1974 Г. Оказаки.

Рифампицин - ингибитор бактериальной РНК-полимеразы (на стадии инициации).

Хлорамфеникол - ингибитор трансляции на бактериальных рибосомах.

Если одновременно с заражением E. сoli фагом добавить хлорамфеникол, то блокируются трансляция, репликация II и сборка фагов.

Если подействовать рифампицином, то блокируется не только транскрипция и все следующие процессы, но и репликация I.

Вывод: бактериальная РНК-полимераза участвует в репликации ДНК фага.

Вся фаговая ДНК составляет ~6000 нукл.

Определение: origin (ori) - район начала репликации.

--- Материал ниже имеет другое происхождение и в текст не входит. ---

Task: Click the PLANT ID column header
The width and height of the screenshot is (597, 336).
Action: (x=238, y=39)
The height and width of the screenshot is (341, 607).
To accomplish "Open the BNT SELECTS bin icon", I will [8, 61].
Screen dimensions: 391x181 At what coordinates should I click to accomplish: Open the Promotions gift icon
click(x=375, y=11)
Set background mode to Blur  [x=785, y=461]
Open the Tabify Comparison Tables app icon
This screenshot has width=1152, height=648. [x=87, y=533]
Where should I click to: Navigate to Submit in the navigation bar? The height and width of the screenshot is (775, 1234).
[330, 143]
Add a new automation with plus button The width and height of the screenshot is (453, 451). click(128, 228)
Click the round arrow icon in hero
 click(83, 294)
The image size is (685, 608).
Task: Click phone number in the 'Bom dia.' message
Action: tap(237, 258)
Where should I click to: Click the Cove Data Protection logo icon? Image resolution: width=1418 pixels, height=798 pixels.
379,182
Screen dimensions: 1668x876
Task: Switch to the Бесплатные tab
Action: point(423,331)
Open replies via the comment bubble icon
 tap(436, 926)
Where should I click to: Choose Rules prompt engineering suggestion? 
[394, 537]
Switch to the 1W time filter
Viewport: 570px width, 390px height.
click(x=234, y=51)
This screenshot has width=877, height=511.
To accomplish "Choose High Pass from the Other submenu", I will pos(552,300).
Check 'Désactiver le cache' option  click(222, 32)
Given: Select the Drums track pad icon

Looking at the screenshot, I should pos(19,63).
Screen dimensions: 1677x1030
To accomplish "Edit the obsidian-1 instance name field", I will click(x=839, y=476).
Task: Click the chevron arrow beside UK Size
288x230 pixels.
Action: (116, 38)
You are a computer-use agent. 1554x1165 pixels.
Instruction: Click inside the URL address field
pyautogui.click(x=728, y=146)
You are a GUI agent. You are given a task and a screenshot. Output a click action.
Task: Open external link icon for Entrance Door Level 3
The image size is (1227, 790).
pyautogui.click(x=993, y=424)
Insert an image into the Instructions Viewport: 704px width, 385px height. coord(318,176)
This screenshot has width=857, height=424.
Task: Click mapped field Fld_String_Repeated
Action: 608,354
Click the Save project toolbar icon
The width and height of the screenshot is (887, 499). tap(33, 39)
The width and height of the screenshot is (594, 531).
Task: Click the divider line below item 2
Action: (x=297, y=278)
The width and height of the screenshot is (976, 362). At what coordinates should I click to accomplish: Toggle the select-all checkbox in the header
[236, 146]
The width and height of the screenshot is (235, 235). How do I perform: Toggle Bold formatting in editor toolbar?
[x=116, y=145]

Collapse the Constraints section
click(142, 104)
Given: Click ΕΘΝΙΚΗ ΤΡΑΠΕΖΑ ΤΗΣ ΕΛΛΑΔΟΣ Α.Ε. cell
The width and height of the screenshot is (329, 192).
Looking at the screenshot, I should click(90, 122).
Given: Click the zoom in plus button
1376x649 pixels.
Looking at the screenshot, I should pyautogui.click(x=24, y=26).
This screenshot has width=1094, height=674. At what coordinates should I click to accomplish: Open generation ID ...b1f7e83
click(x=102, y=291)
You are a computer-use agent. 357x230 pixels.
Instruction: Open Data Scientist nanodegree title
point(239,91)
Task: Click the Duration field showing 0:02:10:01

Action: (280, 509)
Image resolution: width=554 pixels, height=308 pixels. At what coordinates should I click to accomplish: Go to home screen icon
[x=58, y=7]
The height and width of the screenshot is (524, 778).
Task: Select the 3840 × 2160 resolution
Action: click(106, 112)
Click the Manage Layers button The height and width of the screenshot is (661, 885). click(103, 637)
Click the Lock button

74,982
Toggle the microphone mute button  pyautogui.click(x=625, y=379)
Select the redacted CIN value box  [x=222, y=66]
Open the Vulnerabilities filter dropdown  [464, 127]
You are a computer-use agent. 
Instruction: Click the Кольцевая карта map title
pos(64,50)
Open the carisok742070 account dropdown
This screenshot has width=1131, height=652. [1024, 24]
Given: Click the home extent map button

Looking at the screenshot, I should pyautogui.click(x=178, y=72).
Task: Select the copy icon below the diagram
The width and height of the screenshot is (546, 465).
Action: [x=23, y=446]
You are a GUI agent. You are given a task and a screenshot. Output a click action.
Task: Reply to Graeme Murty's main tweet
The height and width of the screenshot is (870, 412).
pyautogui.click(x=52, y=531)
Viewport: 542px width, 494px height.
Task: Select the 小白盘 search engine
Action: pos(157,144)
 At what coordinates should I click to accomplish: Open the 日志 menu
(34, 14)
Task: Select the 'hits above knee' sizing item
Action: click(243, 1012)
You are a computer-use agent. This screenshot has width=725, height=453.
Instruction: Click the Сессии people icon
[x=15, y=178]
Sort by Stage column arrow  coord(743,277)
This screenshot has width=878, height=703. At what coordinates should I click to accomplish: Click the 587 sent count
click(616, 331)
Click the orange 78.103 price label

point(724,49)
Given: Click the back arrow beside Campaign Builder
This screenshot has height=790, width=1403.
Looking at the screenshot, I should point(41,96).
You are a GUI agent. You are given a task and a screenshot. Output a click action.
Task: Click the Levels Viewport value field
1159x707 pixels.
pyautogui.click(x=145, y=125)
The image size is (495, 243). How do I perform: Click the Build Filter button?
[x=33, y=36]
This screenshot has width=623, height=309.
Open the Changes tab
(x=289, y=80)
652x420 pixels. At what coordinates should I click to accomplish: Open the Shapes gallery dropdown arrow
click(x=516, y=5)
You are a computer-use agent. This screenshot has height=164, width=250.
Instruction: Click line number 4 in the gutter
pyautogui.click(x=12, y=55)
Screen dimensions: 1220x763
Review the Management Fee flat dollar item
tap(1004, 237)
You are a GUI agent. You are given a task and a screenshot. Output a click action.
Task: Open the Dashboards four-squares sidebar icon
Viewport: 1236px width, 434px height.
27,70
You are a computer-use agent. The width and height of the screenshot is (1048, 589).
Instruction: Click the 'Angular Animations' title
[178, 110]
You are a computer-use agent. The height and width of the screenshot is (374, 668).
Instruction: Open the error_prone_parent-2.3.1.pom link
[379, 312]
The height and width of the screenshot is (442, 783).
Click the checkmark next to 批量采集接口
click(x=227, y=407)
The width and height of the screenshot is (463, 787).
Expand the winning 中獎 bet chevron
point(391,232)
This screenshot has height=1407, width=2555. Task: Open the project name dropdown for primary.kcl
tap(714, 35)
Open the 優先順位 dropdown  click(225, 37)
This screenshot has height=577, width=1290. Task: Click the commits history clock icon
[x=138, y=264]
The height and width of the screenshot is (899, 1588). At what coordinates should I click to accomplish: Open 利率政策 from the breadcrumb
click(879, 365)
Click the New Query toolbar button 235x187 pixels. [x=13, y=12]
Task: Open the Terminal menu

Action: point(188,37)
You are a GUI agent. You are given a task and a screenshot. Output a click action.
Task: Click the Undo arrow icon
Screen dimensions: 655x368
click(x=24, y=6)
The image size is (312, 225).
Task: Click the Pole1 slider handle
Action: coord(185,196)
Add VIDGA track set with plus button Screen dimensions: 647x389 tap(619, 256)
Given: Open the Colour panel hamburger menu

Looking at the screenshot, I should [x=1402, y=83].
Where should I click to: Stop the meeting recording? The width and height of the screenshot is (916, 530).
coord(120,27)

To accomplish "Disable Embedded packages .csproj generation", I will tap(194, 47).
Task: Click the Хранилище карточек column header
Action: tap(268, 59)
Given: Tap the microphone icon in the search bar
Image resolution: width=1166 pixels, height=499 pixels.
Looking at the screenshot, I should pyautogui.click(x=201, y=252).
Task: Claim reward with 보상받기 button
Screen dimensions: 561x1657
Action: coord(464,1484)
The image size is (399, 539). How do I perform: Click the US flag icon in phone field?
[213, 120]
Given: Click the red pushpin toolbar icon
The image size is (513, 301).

В районе ori (начало репликации) имеется 4 шпильки. Эти шпильки опознаются РНК-полимеразой, и вторая шпилька используется в качестве матрицы. По мере образования РНК шпилька плавится. Образуется РНК-затравка длиной 24 нукл., 3'-конец которой используется ДНК полимеразой III.

Когда 3'-конец синтезируемой цепи ДНК "утыкается" в 5'-конец РНК-затравки, ДНК-полимераза III вытесняется ДНК-полимеразой I, которая, обладая 5'3' гидролитической активностью, "съедает" РНК-затравку, одновременно продолжая синтез ДНК. Когда затравка (РНК) съедена, ДНК-полимераза I вытесняется лигазой, которая сшивает концы ДНК.

Все эти ферменты (ДНК-полимераза III, ДНК-полимераза I, лигаза) входят в состав реплисомы. Они представляют единый белковый комплекс, который реагирует изменением конформации на выполнение очередной функции.

Протяженная (более 100 нукл.) одноцепочечная ДНК-матрица может быть использована ДНК полимеразой III, когда полимераза III представлена в форме holo-фермента. Помимо субъединицы , обладающей полимеразной активностью, в holo-фермент входит еще несколько субъединиц, обеспечивающих высокую процессивность синтеза ДНК.

Фаг X174

Репликация ДНК этого фага не зависит от рифампицина.

Здесь работает не обычная РНК-полимераза, а особый фермент - праймаза. Он умеет делать только РНК-затравку.

Праймаза нуждается в дополнительных факторах - белках препрайминга. Точно так же (с помощью праймазы и белков препрайминга) образуются РНК-затравки при репликации ДНК E. сoli.

Праймосома - это белки препрайминга и праймаза. Белки движутся по матричной цепи ДНК в 5' 3' направлении, праймаза - в противоположном, синтезируя РНК-затравки в организованных с помощью белков препрайминга участках ДНК на расстоянии ~1000 нукл. друг от друга.

Топологические проблемы репликации днк

SSB

Белки Альбертса, обнаруженные в 1968г., снижают температуру плавления ДНК in vitro на 20-40С. Они связываются с ДНК электростатически, хотя имеют отрицательный заряд. Эти белки содержат кластер положительно заряженных аминокислотных остатков, но общий заряд белка отрицателен. У них повышенное сродство к одноцепочечной ДНК. Белок не связывается с двуцепочечной ДНК, не имеющей расплавленных участков.

Но если есть одноцепочечная ДНК, то белки легко садятся на нее, выпрямляют ее, превращая ДНК в "палку".

Белки связываются с двуцепочечной ДНК, если в ней есть нарушения вторичной структуры.

Когда в ДНК образуется расплавленный участок, белок покрывает его за счет электростатических взаимодействий. При этом проявляется сродство белков друг к другу. Они покрывают ДНК сплошным слоем (стехиометрическое количество белка).

Белки, сидящие на комплементарных цепях, не дают цепям схлопнуться, т.к. имеют мощный отрицательный заряд. Называются эти белки SSB (single strand bind).

Они не денатурируют ДНК, а лишь фиксируют одноцепочечное состояние.

Участие SSB в репликации абсолютно необходимо. Они удерживают матричные цепи ДНК в репликативной вилке в одноцепочечном состоянии, а также защищают одноцепочечную ДНК от действия нуклеаз. Они избирательно стимулируют работу ДНК-полимеразы. РНК-полимераза не может использовать одноцепочечную ДНК, покрытую SSB. Избирательность касается и вида. Например, SSB фага Т4 стимулирует ДНК- полимеразу фага Т4, но не ДНК-полимеразы Е. сoli.

SSB не ферменты - они нужны в стехиометрическом количестве.